The spacing effect and semesterisation

Greg Foley, Lecturer in Bioprocess Engineering, School of Biotechnology


There is a well-established phenomenon in learning science and it is known as the spacing effect. This effect is illustrated schematically in the figure below. Basically, it is something we all intuitively know, namely the more times we revise material the more it sticks in our memory. Our instinctive awareness for the spacing effect is the reason why we advise our students not to cram for exams but to study continuously through the year.

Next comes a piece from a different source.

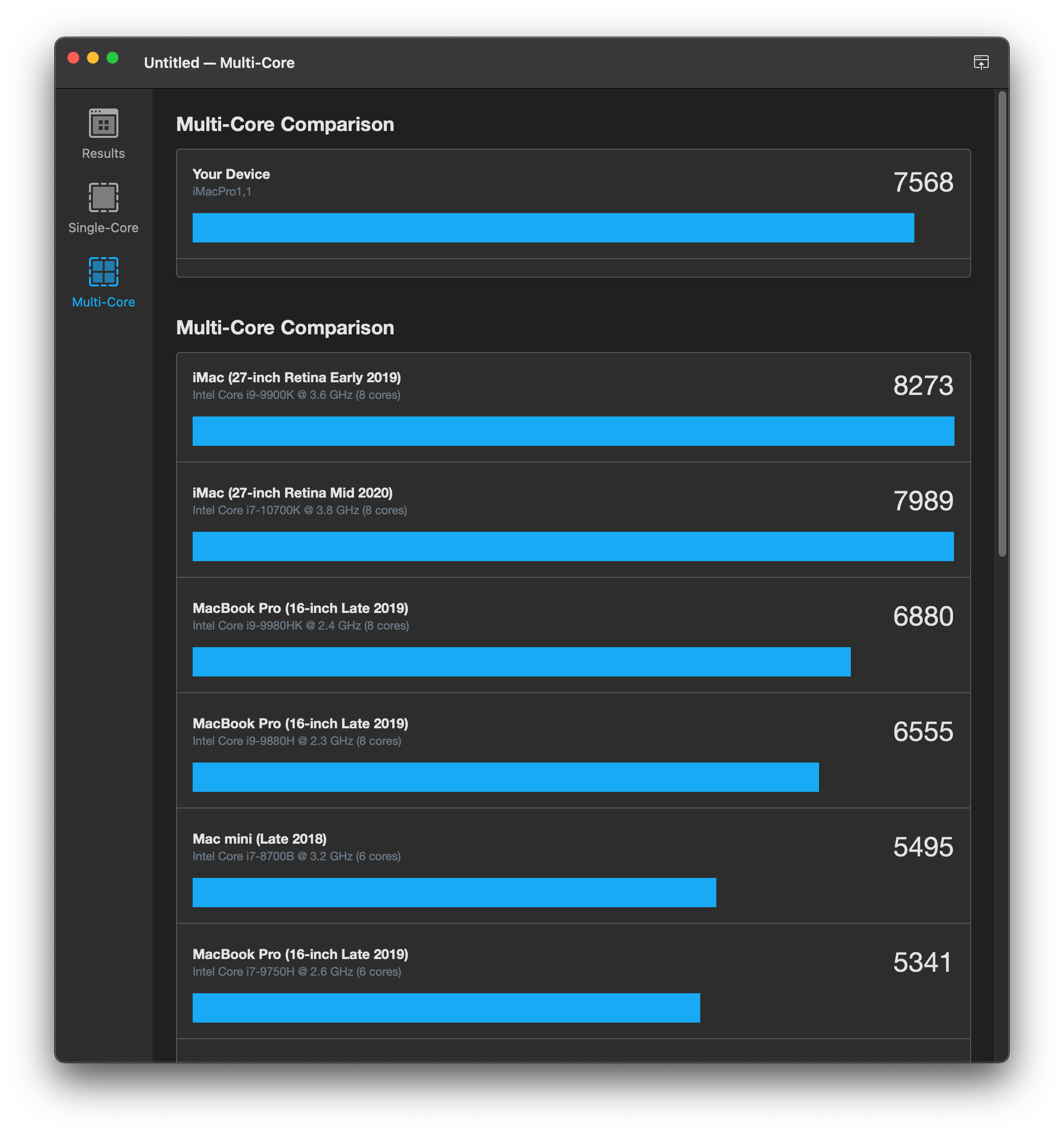
Task: Open the Results sidebar icon
Action: (103, 123)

Ideally, a student should study regularly and often (but not too often because it turns out that it’s good to forget and re-learn), but in each study session he/she should not only cover the most recent material; on the contrary, parts or all of the accumulated material up to that point should be revisited. In reality, this means that study sessions should get longer and longer as exam time approaches. It goes without saying that it is challenging to study like this because it demands a lot of commitment and sacrifice especially in the smartphone age.

The question is, therefore: does our current, very condensed semesterised system make it more difficult for students to study effectively? It is interesting that in the US where the semester system has long been the natural order of things, good learning and study practice is more or less enforced through the use of homeworks, quizzes, mid-terms and finals. Testing is frequent and because there is so much of it, the stakes in any given test are not so high as to be overly stress-inducing. Crucially, this means that you can set assignments/ problems that really test the student’s ability to think critically and creatively without severely penalising weaker students.

For sure we have continuous assessment components in many modules and this does help to reduce failure rates, but paradoxically this might be part of the problem. Suppose you have a CA component that accounts for 20% of the final module mark and it involves a couple of undemanding in-class tests covering small chunks of material, material that in many cases is re-examined in the final exam. Now suppose a student gets 70% on that test, a common occurrence in my experience. (CA marks tend to be much higher than exam marks.) Then the student only has to get 33% in the end-of-semester exam to pass the module. That’s quite a low bar and an average student will be able to get over it with little more than a short period of cramming.

Even without a CA component,  the chunks of material that students have to revise in a semesterised system are relatively small anyway. Now combine this with the fact that most lecturers provide  online notes, thus encouraging low attendance rates, and you get a ‘perfect storm’ in which students are almost incentivised to learn ineffectively.

The really worrying thing about all of this is that if students put their faith in cramming, much of what they will have learned will be rapidly forgotten, maybe even before the start of the next semester. The knock-on effects are both serious and obvious.

Of course, the horse has bolted and there is no going back to non-semesterised ways but we may perhaps need to do some hard thinking about the very nature of third level education here in Ireland. We seem to have put a lot of our eggs in the ‘independent learning’ basket but it is hard not to think that we have adopted a system that encourages study habits that are inconsistent with effective independent learning.

Having studied in the US, I think the US approach might suit the Irish student of 2016. However, that would be problematic for a number of reasons, not least the fact that the American system is underwritten by cheap labour in the form of teaching assistants.